DOCUMENT TEXT Start Marker
Identification of protein markers for the occurrence of defrosted material in milk through a MALDI-TOF-MS profiling approach

Mozzarella di Bufala Campana is a soft, stretched curd Italian cheese made from fresh buffalo milk that obtained the Protected Designation of Origin (PDO) registration in EU legislation. Seasonality of buffalo milk production, rapid cheese decay and transport of its preserving liquid have relevant practical/economic consequences for mozzarella production; consequently, a progressive diffusion of cheese products realized with frozen curd or frozen milk has recently been observed. In order to meet the demand of the dairy producers and consumers for a reduction of starting material adulterations and for the certification of the raw milk used for cheese manufacturing, we have developed a rapid/robust MALDI-TOF-MS polypeptide profiling procedure that assays material quality through the identification of specific markers of its freshness. Massive analysis of fresh and frozen buffalo milks (stored for different times) was realized to this purpose; a tough statistical evaluation of the resulting data ultimately permitted the typing of milk samples. We identified 28 polypeptide markers of the milk freezing storage, among which 13 and 15 showed down- and over-representation, respectively. Quantitative data were confirmed by an independent analytical approach on selected markers. GLYCAM1-derived phosphopeptides (1-53), β-casein-derived phosphopeptides (1-68), β-casein-derived γ2-, γ3- and γ4-fragments, α-lactalbumin and β-lactoglobulin were components showing the highest significance. The occurrence of the first compounds in buffalo milk is here described for the first time; their formation in the frozen material was ascribed to the activity of plasmin or of unknown bacterial proteases/peptidases stable at low temperatures. In conclusion, data reported here suggest the application of this MALDI-TOF-MS polypeptide profiling platform to other high-quality dairy productions, in which milk freshness has important consequences on final product organoleptic properties.
DOCUMENT TEXT End Marker
LISTED RECORDS Start Marker
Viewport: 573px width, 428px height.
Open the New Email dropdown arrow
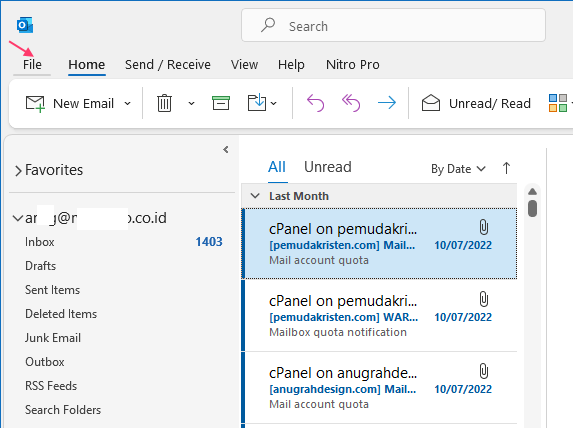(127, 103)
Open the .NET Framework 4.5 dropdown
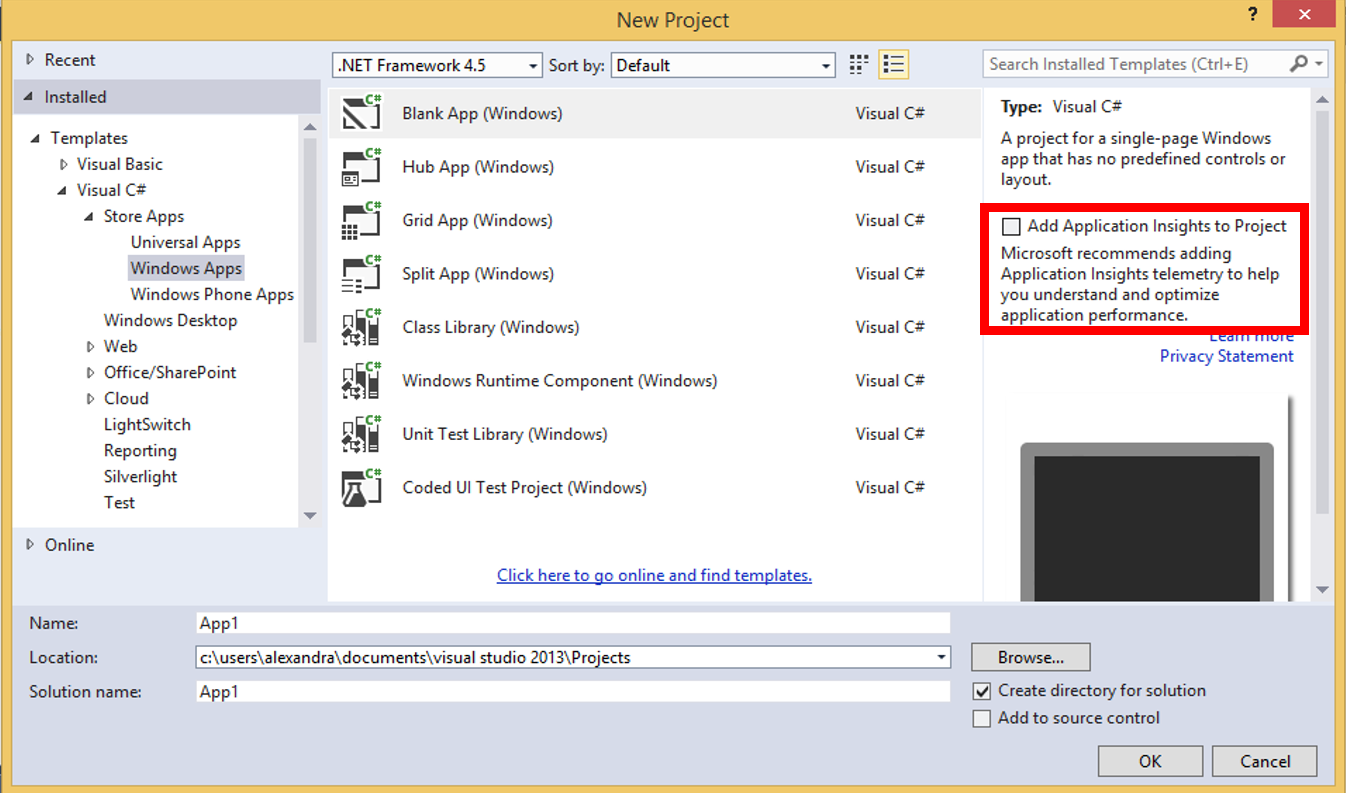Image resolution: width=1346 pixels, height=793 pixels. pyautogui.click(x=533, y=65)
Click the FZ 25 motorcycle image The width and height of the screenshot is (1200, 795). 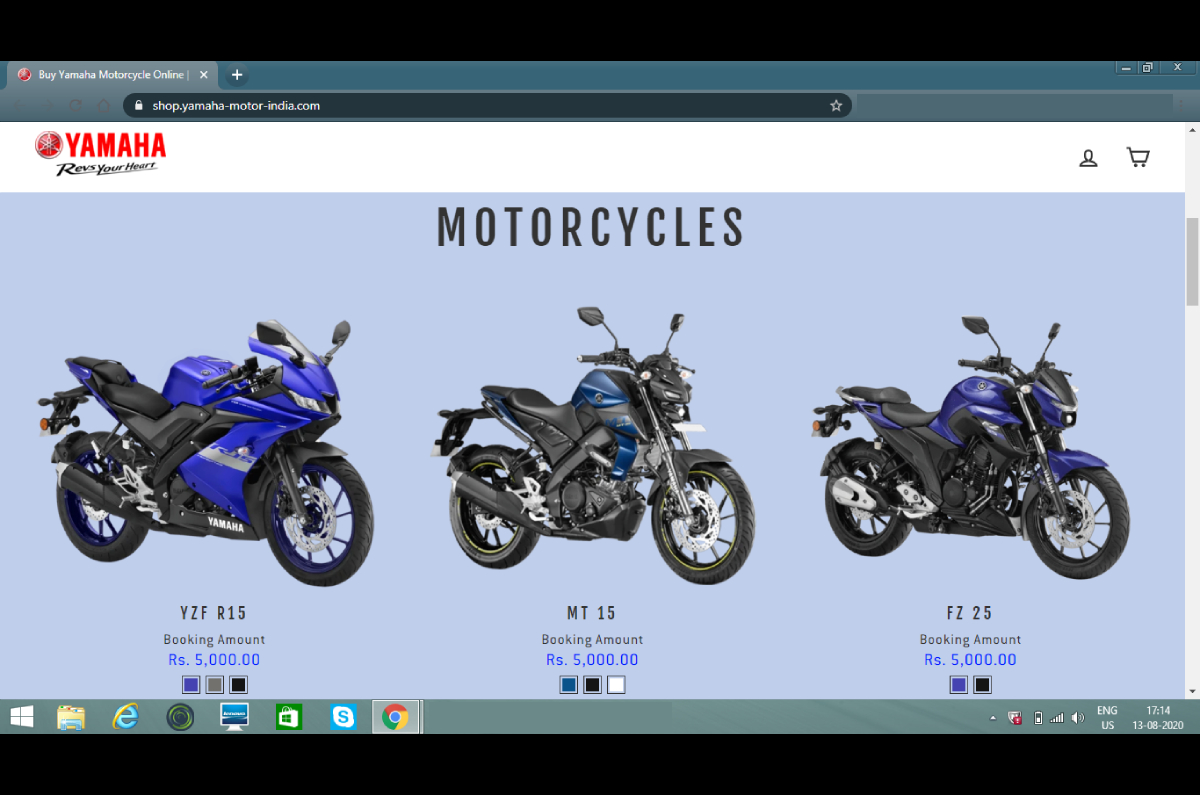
LISTED RECORDS End Marker
REQUIRED WORK ▸
Retype the abstract on protein markers of defrosted milk in its entirety, preserving every word, symbol and line break unchanged.

SOLUTION TO THE PROBLEM ▸
Identification of protein markers for the occurrence of defrosted material in milk through a MALDI-TOF-MS profiling approach

Mozzarella di Bufala Campana is a soft, stretched curd Italian cheese made from fresh buffalo milk that obtained the Protected Designation of Origin (PDO) registration in EU legislation. Seasonality of buffalo milk production, rapid cheese decay and transport of its preserving liquid have relevant practical/economic consequences for mozzarella production; consequently, a progressive diffusion of cheese products realized with frozen curd or frozen milk has recently been observed. In order to meet the demand of the dairy producers and consumers for a reduction of starting material adulterations and for the certification of the raw milk used for cheese manufacturing, we have developed a rapid/robust MALDI-TOF-MS polypeptide profiling procedure that assays material quality through the identification of specific markers of its freshness. Massive analysis of fresh and frozen buffalo milks (stored for different times) was realized to this purpose; a tough statistical evaluation of the resulting data ultimately permitted the typing of milk samples. We identified 28 polypeptide markers of the milk freezing storage, among which 13 and 15 showed down- and over-representation, respectively. Quantitative data were confirmed by an independent analytical approach on selected markers. GLYCAM1-derived phosphopeptides (1-53), β-casein-derived phosphopeptides (1-68), β-casein-derived γ2-, γ3- and γ4-fragments, α-lactalbumin and β-lactoglobulin were components showing the highest significance. The occurrence of the first compounds in buffalo milk is here described for the first time; their formation in the frozen material was ascribed to the activity of plasmin or of unknown bacterial proteases/peptidases stable at low temperatures. In conclusion, data reported here suggest the application of this MALDI-TOF-MS polypeptide profiling platform to other high-quality dairy productions, in which milk freshness has important consequences on final product organoleptic properties.